> [INPUT]

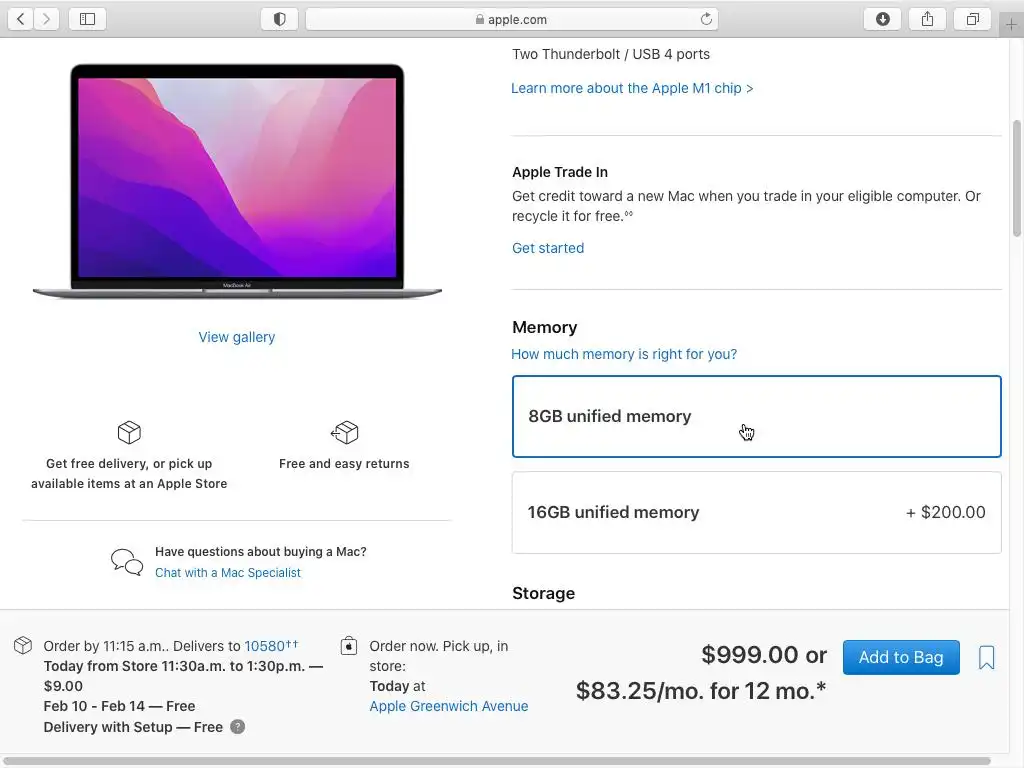Click View gallery below the MacBook image

tap(236, 337)
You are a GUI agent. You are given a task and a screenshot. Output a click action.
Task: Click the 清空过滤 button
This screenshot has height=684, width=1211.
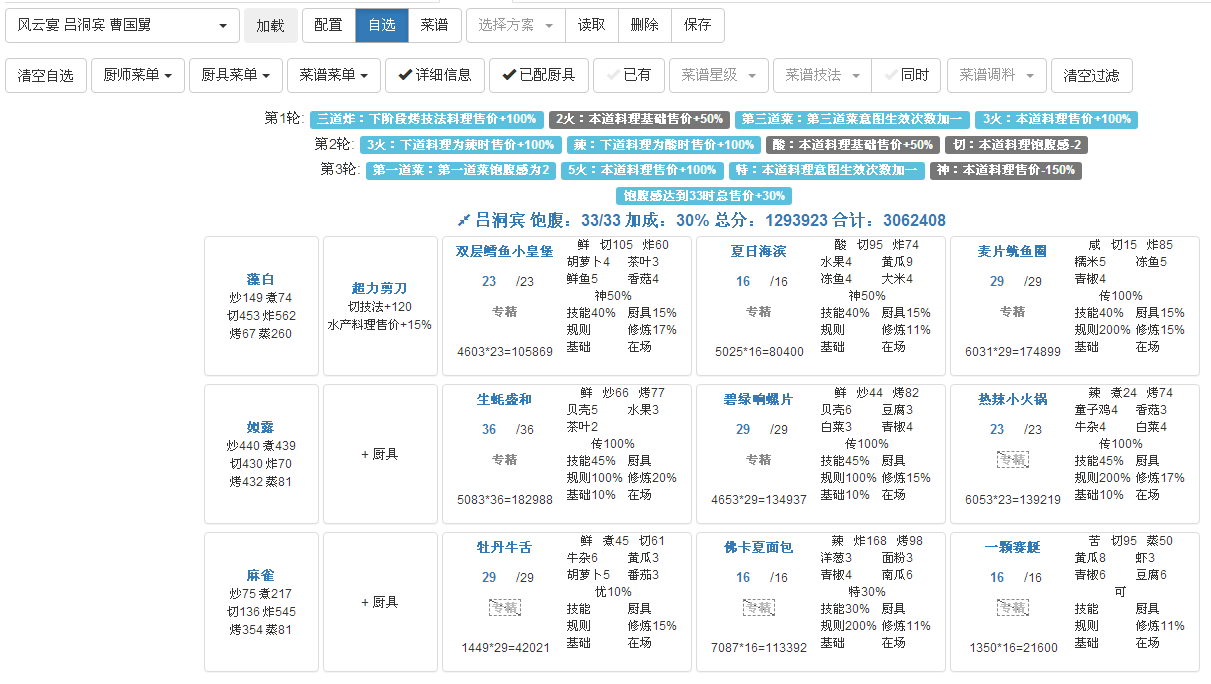[1091, 75]
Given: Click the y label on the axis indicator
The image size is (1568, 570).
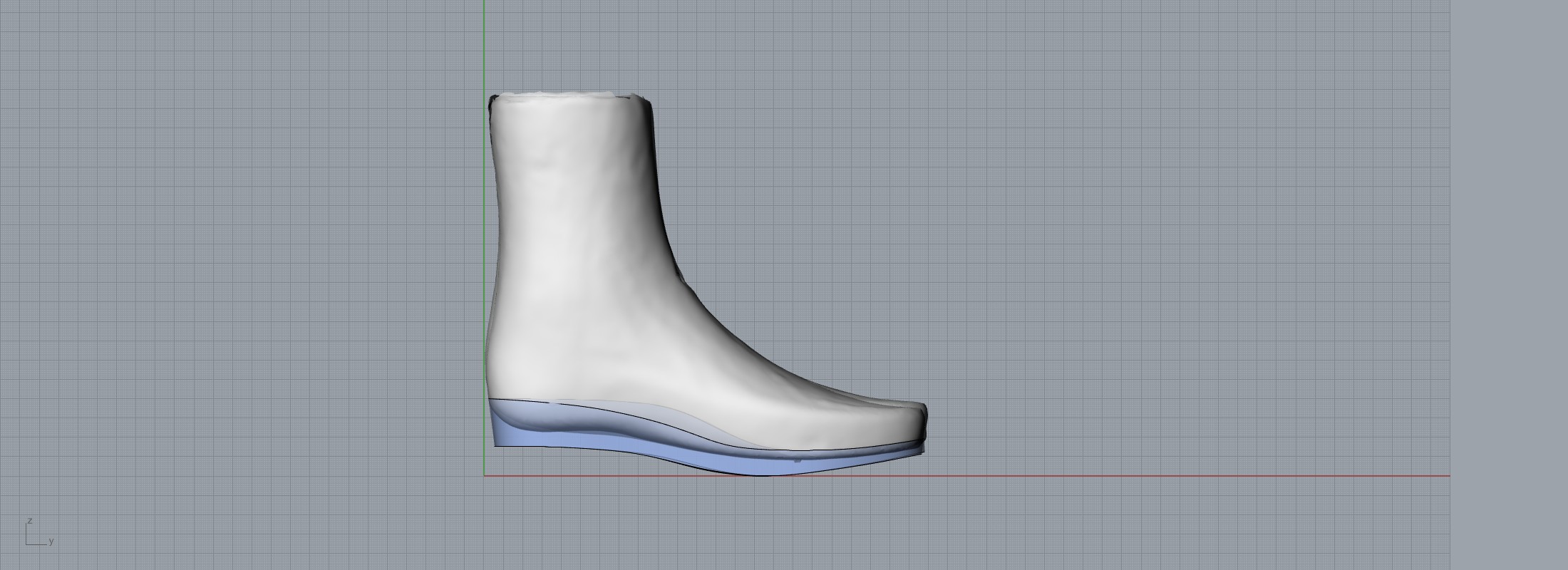Looking at the screenshot, I should pos(51,542).
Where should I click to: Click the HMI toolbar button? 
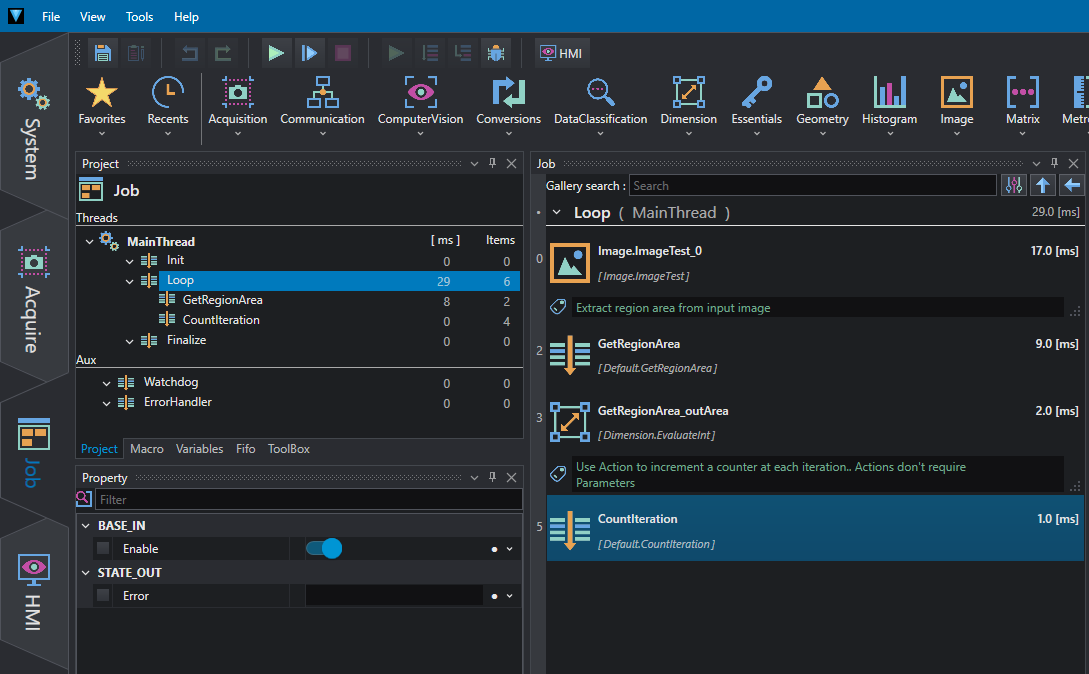coord(560,53)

> [TASK INSTRUCTIONS] Copy exactly, please, the lines that run from the line holding "Task: Click the 清空过滤 button" through the closing line of the material above, omitting every picture.

> [ANSWER BOX]
Task: Click the 清空过滤 button
This screenshot has height=684, width=1211.
[1091, 75]
Given: Click the y label on the axis indicator
The image size is (1568, 570).
Looking at the screenshot, I should pos(51,542).
Where should I click to: Click the HMI toolbar button? 
coord(560,53)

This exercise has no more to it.